### STATED PROBLEM
Reproduce the items starting at the one containing "Identify the location of sculpting." and ending at the one containing "mastodon is located", replacing "Locate an element" with "Find an element" and leaving everything else unchanged.

──────── MATERIALS PROVIDED

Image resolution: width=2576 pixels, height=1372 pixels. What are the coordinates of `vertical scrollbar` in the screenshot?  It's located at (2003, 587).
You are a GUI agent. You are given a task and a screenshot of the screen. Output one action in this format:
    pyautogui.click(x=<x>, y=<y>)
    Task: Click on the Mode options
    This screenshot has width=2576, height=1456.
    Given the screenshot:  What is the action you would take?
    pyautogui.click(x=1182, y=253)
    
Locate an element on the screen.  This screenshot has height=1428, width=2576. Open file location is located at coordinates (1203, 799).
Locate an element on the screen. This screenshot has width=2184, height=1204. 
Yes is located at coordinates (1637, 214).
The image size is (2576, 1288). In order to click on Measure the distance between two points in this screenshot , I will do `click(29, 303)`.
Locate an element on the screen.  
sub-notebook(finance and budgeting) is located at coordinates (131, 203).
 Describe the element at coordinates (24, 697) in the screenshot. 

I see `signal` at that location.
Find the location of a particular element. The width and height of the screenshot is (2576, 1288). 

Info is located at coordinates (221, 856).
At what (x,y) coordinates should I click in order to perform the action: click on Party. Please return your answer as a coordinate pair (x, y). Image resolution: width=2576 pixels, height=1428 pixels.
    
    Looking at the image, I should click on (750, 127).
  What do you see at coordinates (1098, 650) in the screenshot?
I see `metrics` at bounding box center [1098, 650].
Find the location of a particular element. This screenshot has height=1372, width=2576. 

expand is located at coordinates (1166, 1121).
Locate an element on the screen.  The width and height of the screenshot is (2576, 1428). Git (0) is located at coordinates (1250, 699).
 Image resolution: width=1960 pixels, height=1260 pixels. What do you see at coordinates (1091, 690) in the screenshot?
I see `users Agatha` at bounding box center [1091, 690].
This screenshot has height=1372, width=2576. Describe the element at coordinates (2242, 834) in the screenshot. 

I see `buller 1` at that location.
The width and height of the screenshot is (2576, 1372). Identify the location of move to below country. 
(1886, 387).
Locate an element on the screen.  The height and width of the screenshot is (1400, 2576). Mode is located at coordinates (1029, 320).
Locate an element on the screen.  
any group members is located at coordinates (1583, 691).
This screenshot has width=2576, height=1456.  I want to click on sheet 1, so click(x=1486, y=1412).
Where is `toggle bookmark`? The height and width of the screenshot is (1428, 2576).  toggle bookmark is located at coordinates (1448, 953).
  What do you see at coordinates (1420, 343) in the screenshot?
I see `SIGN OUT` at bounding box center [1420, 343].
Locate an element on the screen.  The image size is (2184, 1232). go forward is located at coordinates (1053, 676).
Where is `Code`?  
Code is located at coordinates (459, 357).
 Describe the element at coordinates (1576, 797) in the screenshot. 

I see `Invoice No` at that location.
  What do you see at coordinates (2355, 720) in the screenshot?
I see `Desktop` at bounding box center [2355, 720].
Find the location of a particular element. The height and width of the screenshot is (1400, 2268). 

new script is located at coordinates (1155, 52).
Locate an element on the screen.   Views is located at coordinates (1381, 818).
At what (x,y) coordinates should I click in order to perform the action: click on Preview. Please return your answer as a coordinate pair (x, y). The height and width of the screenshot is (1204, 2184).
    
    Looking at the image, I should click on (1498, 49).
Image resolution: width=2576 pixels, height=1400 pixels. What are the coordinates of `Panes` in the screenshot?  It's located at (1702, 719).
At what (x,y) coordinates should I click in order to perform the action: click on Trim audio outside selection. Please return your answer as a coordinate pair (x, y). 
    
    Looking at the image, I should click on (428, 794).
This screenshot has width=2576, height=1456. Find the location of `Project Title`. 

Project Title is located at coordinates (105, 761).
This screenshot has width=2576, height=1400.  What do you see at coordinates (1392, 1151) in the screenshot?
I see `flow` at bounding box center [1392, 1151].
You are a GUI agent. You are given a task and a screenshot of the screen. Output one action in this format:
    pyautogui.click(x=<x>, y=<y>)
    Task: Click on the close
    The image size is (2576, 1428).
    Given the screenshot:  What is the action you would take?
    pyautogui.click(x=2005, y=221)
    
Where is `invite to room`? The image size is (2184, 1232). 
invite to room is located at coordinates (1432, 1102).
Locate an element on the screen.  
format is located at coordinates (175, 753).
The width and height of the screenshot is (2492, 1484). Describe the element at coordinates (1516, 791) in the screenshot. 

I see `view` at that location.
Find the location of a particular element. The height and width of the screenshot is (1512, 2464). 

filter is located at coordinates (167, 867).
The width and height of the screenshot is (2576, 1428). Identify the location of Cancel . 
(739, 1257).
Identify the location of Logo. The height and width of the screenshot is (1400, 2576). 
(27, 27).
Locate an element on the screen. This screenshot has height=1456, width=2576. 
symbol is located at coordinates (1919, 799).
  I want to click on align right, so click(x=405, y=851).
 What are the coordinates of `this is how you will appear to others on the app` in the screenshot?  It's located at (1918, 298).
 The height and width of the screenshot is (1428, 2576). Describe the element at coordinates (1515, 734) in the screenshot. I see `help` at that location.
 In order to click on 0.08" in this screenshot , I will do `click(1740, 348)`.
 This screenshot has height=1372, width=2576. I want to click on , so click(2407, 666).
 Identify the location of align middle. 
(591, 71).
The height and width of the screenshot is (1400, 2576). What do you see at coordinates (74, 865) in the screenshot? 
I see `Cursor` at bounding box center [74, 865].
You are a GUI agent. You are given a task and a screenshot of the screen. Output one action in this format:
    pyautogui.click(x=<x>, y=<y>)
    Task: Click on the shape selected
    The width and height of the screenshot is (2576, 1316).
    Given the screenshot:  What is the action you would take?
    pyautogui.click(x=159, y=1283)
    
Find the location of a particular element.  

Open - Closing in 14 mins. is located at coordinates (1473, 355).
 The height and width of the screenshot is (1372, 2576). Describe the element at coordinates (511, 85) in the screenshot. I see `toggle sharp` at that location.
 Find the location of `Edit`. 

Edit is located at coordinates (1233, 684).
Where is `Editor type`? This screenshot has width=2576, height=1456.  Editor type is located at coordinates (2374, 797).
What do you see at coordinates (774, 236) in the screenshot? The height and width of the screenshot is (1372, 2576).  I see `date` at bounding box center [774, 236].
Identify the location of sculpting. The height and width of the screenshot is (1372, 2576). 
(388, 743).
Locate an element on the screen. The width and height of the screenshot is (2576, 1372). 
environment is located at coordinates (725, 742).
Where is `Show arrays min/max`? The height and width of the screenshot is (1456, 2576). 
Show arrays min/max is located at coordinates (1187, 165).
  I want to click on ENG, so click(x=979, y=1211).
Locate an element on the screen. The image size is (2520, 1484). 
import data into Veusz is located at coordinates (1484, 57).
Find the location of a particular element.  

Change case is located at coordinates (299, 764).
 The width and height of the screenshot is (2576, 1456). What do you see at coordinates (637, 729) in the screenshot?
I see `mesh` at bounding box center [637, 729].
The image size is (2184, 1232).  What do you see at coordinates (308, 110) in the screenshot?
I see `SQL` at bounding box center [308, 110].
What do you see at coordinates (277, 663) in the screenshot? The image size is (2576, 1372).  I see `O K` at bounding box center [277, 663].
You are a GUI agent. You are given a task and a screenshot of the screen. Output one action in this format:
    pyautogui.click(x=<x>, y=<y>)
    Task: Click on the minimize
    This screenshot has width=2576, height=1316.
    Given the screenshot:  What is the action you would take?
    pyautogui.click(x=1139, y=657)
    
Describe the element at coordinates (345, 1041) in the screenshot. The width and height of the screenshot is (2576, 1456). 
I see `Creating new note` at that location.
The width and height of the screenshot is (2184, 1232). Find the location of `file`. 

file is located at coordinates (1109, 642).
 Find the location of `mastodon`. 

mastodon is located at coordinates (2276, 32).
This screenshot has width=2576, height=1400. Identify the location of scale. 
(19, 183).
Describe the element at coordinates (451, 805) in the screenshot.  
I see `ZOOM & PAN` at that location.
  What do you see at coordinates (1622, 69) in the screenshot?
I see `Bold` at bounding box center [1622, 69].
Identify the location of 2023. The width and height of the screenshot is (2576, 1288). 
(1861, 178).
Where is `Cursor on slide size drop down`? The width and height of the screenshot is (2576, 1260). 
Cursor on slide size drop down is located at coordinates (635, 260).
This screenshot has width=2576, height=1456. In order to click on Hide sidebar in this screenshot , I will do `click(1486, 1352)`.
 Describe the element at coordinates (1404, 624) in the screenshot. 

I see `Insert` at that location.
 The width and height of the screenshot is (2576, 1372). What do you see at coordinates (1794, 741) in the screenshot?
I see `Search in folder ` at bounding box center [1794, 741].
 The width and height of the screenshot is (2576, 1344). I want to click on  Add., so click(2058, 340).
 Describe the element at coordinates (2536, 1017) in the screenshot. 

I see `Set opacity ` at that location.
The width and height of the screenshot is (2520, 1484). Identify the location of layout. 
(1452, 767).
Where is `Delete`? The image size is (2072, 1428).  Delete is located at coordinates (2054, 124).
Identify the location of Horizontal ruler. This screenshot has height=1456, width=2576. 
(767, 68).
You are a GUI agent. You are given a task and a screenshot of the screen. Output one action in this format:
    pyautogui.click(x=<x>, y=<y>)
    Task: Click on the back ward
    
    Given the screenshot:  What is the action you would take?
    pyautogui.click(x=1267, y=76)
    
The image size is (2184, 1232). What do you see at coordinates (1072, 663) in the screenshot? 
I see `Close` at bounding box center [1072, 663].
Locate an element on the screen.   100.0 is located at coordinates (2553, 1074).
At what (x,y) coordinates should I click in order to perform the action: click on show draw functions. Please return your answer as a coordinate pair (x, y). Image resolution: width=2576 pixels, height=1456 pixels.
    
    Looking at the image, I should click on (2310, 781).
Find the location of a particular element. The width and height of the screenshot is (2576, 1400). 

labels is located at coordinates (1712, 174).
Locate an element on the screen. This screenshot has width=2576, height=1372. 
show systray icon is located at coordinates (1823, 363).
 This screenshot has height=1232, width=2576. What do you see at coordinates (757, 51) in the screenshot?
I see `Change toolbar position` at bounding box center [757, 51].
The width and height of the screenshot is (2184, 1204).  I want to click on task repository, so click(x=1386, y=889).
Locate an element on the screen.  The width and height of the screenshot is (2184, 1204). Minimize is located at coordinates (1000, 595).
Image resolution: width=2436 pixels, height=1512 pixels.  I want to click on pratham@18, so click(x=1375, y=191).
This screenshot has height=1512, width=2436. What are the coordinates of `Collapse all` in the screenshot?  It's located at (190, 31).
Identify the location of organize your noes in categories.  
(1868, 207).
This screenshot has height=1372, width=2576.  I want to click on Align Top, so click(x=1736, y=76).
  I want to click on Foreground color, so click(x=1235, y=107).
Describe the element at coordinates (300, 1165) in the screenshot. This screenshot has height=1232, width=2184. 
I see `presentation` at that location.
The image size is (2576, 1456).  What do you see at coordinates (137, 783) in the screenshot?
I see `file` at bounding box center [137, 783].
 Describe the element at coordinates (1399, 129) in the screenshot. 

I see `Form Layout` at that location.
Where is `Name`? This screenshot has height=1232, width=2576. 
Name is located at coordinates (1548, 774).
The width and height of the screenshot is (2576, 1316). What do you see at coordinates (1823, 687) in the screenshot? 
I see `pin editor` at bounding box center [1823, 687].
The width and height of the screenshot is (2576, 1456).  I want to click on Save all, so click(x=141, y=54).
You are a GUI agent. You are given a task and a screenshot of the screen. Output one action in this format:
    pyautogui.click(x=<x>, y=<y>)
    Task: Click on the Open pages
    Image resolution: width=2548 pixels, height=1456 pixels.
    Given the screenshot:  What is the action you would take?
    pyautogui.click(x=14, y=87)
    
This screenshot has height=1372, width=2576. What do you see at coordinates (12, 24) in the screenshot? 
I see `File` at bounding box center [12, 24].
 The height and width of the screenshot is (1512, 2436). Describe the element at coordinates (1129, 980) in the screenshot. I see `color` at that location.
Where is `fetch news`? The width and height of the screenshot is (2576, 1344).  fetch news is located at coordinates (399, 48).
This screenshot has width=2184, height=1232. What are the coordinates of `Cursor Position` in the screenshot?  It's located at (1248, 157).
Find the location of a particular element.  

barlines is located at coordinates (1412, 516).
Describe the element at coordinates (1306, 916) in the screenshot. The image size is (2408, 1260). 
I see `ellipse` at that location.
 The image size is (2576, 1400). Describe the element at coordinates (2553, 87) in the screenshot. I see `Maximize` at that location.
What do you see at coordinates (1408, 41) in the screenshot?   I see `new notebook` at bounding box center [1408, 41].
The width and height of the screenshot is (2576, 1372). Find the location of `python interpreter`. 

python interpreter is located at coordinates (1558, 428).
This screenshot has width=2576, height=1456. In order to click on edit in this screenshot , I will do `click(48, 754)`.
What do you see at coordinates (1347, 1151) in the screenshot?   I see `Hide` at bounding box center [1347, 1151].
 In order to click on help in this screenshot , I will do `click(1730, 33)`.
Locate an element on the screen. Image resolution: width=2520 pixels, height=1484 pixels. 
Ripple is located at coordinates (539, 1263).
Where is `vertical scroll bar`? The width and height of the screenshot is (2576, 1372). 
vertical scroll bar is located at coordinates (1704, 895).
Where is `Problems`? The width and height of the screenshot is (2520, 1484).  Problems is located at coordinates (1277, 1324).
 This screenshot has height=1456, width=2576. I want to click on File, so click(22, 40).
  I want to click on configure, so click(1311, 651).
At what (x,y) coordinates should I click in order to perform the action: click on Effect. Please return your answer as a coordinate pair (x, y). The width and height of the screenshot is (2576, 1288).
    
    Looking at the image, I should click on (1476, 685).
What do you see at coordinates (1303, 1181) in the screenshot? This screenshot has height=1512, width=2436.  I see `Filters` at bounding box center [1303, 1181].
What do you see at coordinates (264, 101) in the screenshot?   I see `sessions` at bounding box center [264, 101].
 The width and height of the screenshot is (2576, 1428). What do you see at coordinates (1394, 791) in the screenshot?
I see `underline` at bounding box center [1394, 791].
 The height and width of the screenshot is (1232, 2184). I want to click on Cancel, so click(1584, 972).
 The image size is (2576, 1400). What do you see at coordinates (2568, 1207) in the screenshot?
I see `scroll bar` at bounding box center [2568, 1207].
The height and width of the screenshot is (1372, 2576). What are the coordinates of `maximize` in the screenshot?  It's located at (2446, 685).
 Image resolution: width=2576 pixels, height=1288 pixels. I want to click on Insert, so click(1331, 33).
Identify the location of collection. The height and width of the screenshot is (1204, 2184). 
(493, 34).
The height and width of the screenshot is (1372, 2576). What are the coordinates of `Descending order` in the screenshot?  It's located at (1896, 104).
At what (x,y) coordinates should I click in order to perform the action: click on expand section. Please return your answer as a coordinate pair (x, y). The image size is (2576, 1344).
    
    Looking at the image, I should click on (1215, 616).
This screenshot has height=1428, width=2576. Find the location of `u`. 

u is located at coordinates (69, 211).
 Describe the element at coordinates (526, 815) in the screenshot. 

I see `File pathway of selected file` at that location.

────────────────

### REPLY TO THE EXERCISE
Identify the location of sculpting. The height and width of the screenshot is (1372, 2576). 
(388, 743).
Find an element on the screen. The width and height of the screenshot is (2576, 1372). 
environment is located at coordinates (725, 742).
Where is `Show arrays min/max`? The height and width of the screenshot is (1456, 2576). 
Show arrays min/max is located at coordinates (1187, 165).
  I want to click on ENG, so click(x=979, y=1211).
Find an element on the screen. The image size is (2520, 1484). 
import data into Veusz is located at coordinates (1484, 57).
Find the location of a particular element.  

Change case is located at coordinates (299, 764).
 The width and height of the screenshot is (2576, 1456). What do you see at coordinates (637, 729) in the screenshot?
I see `mesh` at bounding box center [637, 729].
The image size is (2184, 1232).  What do you see at coordinates (308, 110) in the screenshot?
I see `SQL` at bounding box center [308, 110].
What do you see at coordinates (277, 663) in the screenshot? The image size is (2576, 1372).  I see `O K` at bounding box center [277, 663].
You are a GUI agent. You are given a task and a screenshot of the screen. Output one action in this format:
    pyautogui.click(x=<x>, y=<y>)
    Task: Click on the minimize
    This screenshot has width=2576, height=1316.
    Given the screenshot:  What is the action you would take?
    pyautogui.click(x=1139, y=657)
    
Describe the element at coordinates (345, 1041) in the screenshot. The width and height of the screenshot is (2576, 1456). 
I see `Creating new note` at that location.
The width and height of the screenshot is (2184, 1232). Find the location of `file`. 

file is located at coordinates (1109, 642).
 Find the location of `mastodon`. 

mastodon is located at coordinates (2276, 32).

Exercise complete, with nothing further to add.